Minimum turbulence assumptions and u* and L estimation for dispersion models during low-wind stable conditions

摘要

The U.S. Environmental Protection Agency (EPA) short-distance dispersion model, AERMOD, has been shown to overpredict by a factor of as much as 10 when compared with observed concentrations from continuous releases at the Oak Ridge, TN (OR), and Idaho Falls, ID (IF), field experiments during stable periods when wind speeds often dropped below 1 m/sec. Some of this overprediction tendency can be reduced by revising AERMOD's meteorological preprocessor's parameterizations of the friction velocity, u*, during low-wind stable conditions, thus increasing the calculated σ_V and σ_W and hence the lateral and vertical dispersion rates. Observations show that as the mean wind speed approaches zero at night, there is always significant σ_V and σ_W over time periods of 15 to 60min, while standard Monin-Obukhov Similarity Theory (MOST) predicts that σ_V and σ_W will approach zero.
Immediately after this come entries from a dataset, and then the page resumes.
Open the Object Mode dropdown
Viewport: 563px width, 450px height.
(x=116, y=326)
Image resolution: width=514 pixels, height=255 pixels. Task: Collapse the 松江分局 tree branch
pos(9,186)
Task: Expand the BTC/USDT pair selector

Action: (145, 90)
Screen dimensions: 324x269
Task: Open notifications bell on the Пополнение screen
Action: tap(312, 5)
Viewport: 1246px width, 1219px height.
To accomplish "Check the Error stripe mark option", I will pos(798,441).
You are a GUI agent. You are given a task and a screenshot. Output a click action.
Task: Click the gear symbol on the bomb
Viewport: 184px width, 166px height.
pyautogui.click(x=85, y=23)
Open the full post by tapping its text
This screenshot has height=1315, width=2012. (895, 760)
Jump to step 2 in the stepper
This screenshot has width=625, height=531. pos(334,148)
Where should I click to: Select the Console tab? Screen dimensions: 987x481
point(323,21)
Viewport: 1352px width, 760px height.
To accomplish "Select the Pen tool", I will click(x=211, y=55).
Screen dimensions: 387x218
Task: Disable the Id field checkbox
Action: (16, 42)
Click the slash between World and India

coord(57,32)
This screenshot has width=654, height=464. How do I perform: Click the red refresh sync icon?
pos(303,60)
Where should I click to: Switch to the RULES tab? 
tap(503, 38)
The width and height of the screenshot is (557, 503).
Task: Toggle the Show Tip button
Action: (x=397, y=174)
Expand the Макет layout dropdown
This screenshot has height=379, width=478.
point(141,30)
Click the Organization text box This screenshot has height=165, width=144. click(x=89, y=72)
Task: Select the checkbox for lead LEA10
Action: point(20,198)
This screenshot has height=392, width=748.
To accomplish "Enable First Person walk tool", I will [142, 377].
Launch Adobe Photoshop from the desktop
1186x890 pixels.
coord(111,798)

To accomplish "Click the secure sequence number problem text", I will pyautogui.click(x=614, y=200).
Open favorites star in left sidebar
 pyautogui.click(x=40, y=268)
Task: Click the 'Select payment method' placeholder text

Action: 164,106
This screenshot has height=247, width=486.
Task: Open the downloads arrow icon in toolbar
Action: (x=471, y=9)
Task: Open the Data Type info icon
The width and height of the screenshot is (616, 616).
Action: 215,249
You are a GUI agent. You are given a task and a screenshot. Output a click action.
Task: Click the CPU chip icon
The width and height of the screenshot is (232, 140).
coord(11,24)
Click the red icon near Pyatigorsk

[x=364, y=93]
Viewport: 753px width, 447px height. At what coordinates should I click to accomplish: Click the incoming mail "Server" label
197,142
This paper focuses on the u* estimation methods and the minimum turbulence (σ_V and σ_W) assumptions in AERMOD (beta option 4) and two widely used U.S. operational dispersion models, AERMOD (v12345) and SCICHEM. The U.S. EPA has provided results of its tests with the OR and IF data, with its base AERMOD version and its December 2012 modified versions, which assume adjustments to the low-wind u* and increases in the minimum σ_V parameterization. SCICHEM has relatively small mean bias for both data sets. The revised AERMOD shows much less mean bias, agreeing more with SCICHEM.